TBA 2011: PNCA Students Describe Daisey
Edited by Claudia La Rocco.
Have you recovered from 24 hours of Mike Daisey yet?
Or maybe you’re in TBA withdrawal? I sort of am (and Portland withdrawal in general), back here on the East Coast. So it was great to get reports from several Pacific Northwest College of Art students, who, under the auspices of Barry Sanders’ creative writing course, attended “All the Hours in the Day” at various points. Here they are, a collective postmortem of sorts:
3 a.m.: After a hilarious hour spent watching hot vegans sizzling salty thick-cut bacon and also after eating a slice—and replenishing my coffee—I reentered the theater. Let me be clear from the start, this was the only hour that I attended for which I have zero notes. My notebook remains blank.
Mike Daisey began by talking about his unhealthy relationship with his high school girlfriend that shouldn’t have continued into his senior year of college. They both knew the relationship lasted too long. Now time was magnified by the fact that his girlfriend was—unknowingly to him—eight months pregnant. It wasn’t until her friend staged an intervention that she finally told him. They talked and talked for hours. Calm. They decided to give the baby up for adoption.
The picture Daisey paints is tragic. A baby that shouldn’t be. She never gave it up for adoption. Now, years later, he understands why she didn’t. After the pregnancy he describes the depression that he fell into. The nights he lay naked, trying endlessly to pull himself out of his desolation. “It’s the easiest thing in the world,” he says to himself while trying to move.
At this point I am starting to feel the weight of the gun on Daisy’s table. I am starting to feel the hole in my chest dilate. Himself as a character in his story begins to develop a routine. Every night he pulls himself out of his slumber, dresses himself and walks out into the air. It’s summertime in central Maine and he walks the abandoned streets. He walks past the burned down Boy Scout camp continuing toward the lake. Once at the lake he undresses and walks out into the crisp water. He keeps walking until he decides it’s times to float. The dead man float. He does this for hours until he can no longer stand the water. The man on stage then quickly and noisily sucks on his lower lip. As the months wade on in his story, so does the somber tone. The theater feels darker. It’s now late October in Maine. He has to push chunks of ice aside as he walks out into the water. On this particular night the lake is arctic. He can feel his diaphragm retracting as it rejects the frigid temperature. He expects the impending surge of adrenaline as his body tries to fight for the life he is so willing to give to this lake in Maine that lies just past the burned down Boy Scouts camp.

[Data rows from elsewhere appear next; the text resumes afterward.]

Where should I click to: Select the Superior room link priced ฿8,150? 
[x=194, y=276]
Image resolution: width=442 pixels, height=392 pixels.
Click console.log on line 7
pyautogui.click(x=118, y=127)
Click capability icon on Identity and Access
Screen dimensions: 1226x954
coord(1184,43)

Not a soul moves in the audience. My tear ducts are betraying me. He swims back to shore. I come back to reality. It is now 3:45am and Mike Daisey has already turned his page and walked offstage for the break. The gun remains.
6:32 a.m.: In the quiet at the break of dawn, a voice cuts through the whisper of nature’s white noise, to reveal a message in the style of a sermon. Mike Daisey stands atop the stage located in the Beer Garden of The Works dressed fully in black. Behind him a view of the city; above him the light rain falls atop us all, as he welcomes us to his church. He recites to us the message of the importance of living the human experience. A crowd surrounds him, some in pajamas and comfy clothes and most with rain jackets on. He tells us of why the world can be so difficult; he says it is because it is trying to grind us all down into a certain shape. He explains how our minds create thoughts that mimic IKEA furniture, in that we build it ourselves and no matter how hard we try to build our thoughts into perfection, they still “end up just a little fucked up.” He points to the sky, to us and to the world and tells us of our need to carry on; our worth in being present in our human experience. He notes that he is not perfect and that neither are any of us, but in this time that we spend united we are bringing fear to those who want to break us.
As his sermon comes to a close, Daisey invites a young woman with beautiful curly bright hair on stage and she invites us to sing along to Amazing Grace. One by one the crowd shows the camaraderie that has built from the many hours spent together, by sharing in the song. For some, tears manifest and for others smiles. It is a beautiful moment to be alive; together with humanity. The dawn daylight grows brighter while we all squint and rub our eyes to slowly adjust.
Was blind, but now I see.
— Nina Diaz
6 p.m. When something is able to reach into the catacombs of my thoughts and pull me into the light, it is undoubtedly due to a great measure of control, drama, and honesty. I am moved by genuineness and Mike Daisey truly fills the order. His truthfulness is questionable but his methods are infallible and in the final hour of this performance I genuinely believe that this could be the last time he ever performs. The last 45-minute session is dripping with implications of an ultimate end not only to this monstrous feat but also a violent end to his life by the pistol resting menacingly to his left. The pistol, one hand’s length away from pitting us against Daisey in fear of losing the constant voice that grounds us in some form of a hazy, but compelling, reality; one gesture away from testing our moral constitution. His words are building. His characters are finding their end. The audience is waiting for theirs. The conductor’s crescendo, his opus. The final statement:
“There is not enough time to tell you everything you need to know.”